Work to complete
Substitute "Export data icon" for "Export file icon" in the part that opens with the line containing "Click the [Test Sound] button" and closes with the line containing "coord(1031,311)", leaving everything else unchanged. Give back only those lines.
── Listing ──
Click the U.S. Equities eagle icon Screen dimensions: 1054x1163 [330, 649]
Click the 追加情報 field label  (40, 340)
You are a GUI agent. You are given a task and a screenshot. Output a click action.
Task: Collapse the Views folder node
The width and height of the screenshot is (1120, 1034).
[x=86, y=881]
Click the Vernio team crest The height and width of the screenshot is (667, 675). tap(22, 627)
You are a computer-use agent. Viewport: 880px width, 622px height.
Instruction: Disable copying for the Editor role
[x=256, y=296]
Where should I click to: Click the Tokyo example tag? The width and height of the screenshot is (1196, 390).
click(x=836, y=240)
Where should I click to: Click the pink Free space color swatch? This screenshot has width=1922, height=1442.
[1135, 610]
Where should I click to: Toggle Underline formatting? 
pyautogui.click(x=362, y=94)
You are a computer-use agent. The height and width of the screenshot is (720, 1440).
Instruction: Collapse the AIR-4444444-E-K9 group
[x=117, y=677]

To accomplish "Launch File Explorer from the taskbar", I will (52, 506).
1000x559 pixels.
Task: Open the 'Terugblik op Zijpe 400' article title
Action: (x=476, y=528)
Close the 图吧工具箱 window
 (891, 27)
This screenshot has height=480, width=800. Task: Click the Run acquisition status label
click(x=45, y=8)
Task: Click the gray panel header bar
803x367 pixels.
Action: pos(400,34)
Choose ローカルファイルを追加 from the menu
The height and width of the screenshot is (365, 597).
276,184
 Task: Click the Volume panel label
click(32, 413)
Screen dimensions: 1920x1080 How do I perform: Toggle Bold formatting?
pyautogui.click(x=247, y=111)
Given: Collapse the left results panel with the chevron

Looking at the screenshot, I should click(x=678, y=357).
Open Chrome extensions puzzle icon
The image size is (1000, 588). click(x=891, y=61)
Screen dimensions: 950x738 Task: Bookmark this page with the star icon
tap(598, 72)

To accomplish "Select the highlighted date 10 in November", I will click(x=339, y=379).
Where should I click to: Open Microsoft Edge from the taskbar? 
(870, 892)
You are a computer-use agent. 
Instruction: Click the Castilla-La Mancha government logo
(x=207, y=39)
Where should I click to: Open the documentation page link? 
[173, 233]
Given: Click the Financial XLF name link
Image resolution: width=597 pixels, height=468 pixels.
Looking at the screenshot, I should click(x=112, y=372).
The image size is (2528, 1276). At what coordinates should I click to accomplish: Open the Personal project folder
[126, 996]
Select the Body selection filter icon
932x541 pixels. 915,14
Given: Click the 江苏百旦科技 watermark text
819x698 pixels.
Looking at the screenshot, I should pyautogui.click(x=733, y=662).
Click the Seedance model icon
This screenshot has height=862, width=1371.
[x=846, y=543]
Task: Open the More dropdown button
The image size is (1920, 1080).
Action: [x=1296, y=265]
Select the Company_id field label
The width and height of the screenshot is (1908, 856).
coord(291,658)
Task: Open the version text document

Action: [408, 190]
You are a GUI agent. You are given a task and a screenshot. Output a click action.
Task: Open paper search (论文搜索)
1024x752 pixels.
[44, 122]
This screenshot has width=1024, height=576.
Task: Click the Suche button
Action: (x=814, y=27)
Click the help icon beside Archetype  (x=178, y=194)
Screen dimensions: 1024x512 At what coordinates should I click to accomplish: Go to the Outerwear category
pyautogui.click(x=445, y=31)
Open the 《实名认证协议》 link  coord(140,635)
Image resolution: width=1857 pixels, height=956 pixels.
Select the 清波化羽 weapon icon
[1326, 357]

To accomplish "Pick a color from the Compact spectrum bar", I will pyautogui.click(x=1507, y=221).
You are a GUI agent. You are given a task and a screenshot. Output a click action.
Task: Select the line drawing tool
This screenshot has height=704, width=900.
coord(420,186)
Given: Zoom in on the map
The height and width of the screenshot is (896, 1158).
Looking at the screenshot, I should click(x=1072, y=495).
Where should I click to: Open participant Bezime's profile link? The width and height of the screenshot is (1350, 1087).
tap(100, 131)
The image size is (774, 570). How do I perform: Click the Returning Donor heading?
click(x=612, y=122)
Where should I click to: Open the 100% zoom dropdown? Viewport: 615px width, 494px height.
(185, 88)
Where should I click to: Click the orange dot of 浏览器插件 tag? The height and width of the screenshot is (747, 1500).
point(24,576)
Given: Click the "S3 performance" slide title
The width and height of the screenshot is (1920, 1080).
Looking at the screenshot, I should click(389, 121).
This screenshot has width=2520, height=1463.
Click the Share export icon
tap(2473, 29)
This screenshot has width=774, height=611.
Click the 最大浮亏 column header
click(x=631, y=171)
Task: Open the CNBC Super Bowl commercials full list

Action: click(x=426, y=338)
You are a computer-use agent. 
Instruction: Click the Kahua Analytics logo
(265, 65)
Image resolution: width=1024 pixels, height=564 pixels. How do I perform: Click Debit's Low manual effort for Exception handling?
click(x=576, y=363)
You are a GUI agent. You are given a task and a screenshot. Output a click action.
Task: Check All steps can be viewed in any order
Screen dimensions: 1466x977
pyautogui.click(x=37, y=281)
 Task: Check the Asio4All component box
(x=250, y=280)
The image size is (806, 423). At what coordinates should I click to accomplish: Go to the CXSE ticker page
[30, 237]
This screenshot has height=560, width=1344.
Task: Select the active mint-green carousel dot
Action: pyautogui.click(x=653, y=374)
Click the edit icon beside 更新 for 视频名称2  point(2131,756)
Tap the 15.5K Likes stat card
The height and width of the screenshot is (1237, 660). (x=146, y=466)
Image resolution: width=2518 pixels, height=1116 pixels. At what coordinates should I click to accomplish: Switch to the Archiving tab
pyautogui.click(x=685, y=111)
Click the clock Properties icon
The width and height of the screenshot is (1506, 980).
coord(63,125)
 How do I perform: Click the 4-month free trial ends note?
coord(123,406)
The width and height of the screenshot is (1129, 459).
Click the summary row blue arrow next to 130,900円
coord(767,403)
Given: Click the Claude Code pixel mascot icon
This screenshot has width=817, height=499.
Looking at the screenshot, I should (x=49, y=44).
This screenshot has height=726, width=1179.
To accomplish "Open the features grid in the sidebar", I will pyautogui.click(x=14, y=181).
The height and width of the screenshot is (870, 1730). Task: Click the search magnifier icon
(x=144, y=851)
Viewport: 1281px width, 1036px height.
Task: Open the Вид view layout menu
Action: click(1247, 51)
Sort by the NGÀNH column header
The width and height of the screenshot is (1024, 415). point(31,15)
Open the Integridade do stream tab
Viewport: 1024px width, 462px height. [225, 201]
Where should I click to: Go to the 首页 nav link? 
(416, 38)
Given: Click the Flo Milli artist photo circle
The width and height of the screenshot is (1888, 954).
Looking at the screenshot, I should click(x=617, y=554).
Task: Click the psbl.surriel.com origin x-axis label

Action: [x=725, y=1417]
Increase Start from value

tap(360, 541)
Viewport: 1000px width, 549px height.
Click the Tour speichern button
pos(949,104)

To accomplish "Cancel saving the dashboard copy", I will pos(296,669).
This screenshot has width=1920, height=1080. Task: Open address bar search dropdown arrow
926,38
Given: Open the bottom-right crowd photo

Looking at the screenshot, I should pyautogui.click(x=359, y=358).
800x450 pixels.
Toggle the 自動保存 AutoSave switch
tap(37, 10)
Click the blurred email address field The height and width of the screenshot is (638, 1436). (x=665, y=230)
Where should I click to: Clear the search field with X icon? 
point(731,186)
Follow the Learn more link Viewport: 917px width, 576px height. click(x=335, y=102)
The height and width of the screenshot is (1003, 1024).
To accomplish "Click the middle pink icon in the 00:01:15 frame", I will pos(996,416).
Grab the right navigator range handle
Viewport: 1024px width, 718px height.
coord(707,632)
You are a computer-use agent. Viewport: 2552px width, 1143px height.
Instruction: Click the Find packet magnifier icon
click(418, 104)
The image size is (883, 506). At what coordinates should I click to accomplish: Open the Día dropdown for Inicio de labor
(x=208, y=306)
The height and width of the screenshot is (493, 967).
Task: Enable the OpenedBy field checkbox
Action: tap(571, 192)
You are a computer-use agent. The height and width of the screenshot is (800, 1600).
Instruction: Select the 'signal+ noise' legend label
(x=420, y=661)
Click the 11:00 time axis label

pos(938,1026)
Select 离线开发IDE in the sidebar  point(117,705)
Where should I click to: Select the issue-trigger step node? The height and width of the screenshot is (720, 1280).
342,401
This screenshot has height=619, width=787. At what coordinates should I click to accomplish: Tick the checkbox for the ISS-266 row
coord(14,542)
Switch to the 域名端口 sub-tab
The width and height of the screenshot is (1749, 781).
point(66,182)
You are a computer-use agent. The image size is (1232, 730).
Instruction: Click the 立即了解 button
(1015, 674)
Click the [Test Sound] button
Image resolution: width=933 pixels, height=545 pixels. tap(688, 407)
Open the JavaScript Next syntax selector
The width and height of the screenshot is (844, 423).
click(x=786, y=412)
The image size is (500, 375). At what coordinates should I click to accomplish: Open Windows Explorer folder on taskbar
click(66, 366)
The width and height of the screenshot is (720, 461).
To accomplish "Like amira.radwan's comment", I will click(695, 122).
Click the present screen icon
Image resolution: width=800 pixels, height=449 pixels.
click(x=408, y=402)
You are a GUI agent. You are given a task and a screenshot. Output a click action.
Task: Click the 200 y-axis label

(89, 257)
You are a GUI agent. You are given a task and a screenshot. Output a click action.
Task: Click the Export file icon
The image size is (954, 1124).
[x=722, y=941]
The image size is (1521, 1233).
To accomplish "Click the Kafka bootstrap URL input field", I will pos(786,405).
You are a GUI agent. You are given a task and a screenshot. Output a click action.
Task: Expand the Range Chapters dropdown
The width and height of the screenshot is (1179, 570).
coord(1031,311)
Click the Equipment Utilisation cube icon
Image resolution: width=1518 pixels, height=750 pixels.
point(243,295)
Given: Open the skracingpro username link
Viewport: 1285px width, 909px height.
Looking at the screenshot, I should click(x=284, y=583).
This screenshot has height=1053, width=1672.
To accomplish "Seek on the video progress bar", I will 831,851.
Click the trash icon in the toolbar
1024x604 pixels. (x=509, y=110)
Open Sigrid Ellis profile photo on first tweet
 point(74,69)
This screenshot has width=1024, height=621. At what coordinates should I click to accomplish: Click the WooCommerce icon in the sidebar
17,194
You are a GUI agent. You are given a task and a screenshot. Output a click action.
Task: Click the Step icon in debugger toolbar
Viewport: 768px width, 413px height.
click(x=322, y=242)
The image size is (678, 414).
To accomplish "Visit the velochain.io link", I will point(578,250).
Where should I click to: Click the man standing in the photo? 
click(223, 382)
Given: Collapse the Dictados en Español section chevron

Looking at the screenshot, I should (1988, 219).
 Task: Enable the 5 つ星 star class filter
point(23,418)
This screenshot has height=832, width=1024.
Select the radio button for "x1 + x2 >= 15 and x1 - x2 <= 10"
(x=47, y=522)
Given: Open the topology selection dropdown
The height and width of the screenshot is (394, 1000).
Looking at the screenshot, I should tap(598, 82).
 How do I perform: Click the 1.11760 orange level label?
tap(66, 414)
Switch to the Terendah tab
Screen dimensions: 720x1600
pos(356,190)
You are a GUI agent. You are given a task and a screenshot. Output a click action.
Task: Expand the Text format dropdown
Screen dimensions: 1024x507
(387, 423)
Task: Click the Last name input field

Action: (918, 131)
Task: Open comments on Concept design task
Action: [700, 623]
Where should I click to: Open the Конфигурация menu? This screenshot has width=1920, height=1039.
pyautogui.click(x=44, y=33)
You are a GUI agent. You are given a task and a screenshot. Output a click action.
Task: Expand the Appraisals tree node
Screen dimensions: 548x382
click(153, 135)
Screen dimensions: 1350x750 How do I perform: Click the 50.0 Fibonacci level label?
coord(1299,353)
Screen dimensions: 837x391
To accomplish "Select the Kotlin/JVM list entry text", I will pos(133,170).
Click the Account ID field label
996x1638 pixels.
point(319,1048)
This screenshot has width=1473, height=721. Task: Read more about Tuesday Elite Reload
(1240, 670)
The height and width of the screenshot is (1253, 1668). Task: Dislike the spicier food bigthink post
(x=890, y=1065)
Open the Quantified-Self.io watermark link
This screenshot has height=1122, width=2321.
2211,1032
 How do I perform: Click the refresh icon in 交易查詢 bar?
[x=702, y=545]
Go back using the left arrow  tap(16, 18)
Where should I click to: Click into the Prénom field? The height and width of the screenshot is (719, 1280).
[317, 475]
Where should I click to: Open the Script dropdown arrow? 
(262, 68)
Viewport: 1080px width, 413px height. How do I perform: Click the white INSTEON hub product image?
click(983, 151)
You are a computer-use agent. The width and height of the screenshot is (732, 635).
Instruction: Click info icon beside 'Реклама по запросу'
───
The output
Click the [Test Sound] button
Image resolution: width=933 pixels, height=545 pixels. tap(688, 407)
Open the JavaScript Next syntax selector
The width and height of the screenshot is (844, 423).
click(x=786, y=412)
The image size is (500, 375). At what coordinates should I click to accomplish: Open Windows Explorer folder on taskbar
click(66, 366)
The width and height of the screenshot is (720, 461).
To accomplish "Like amira.radwan's comment", I will click(695, 122).
Click the present screen icon
Image resolution: width=800 pixels, height=449 pixels.
click(x=408, y=402)
You are a GUI agent. You are given a task and a screenshot. Output a click action.
Task: Click the 200 y-axis label

(89, 257)
You are a GUI agent. You are given a task and a screenshot. Output a click action.
Task: Click the Export data icon
The image size is (954, 1124).
[x=722, y=941]
The image size is (1521, 1233).
To accomplish "Click the Kafka bootstrap URL input field", I will pos(786,405).
You are a GUI agent. You are given a task and a screenshot. Output a click action.
Task: Expand the Range Chapters dropdown
The width and height of the screenshot is (1179, 570).
coord(1031,311)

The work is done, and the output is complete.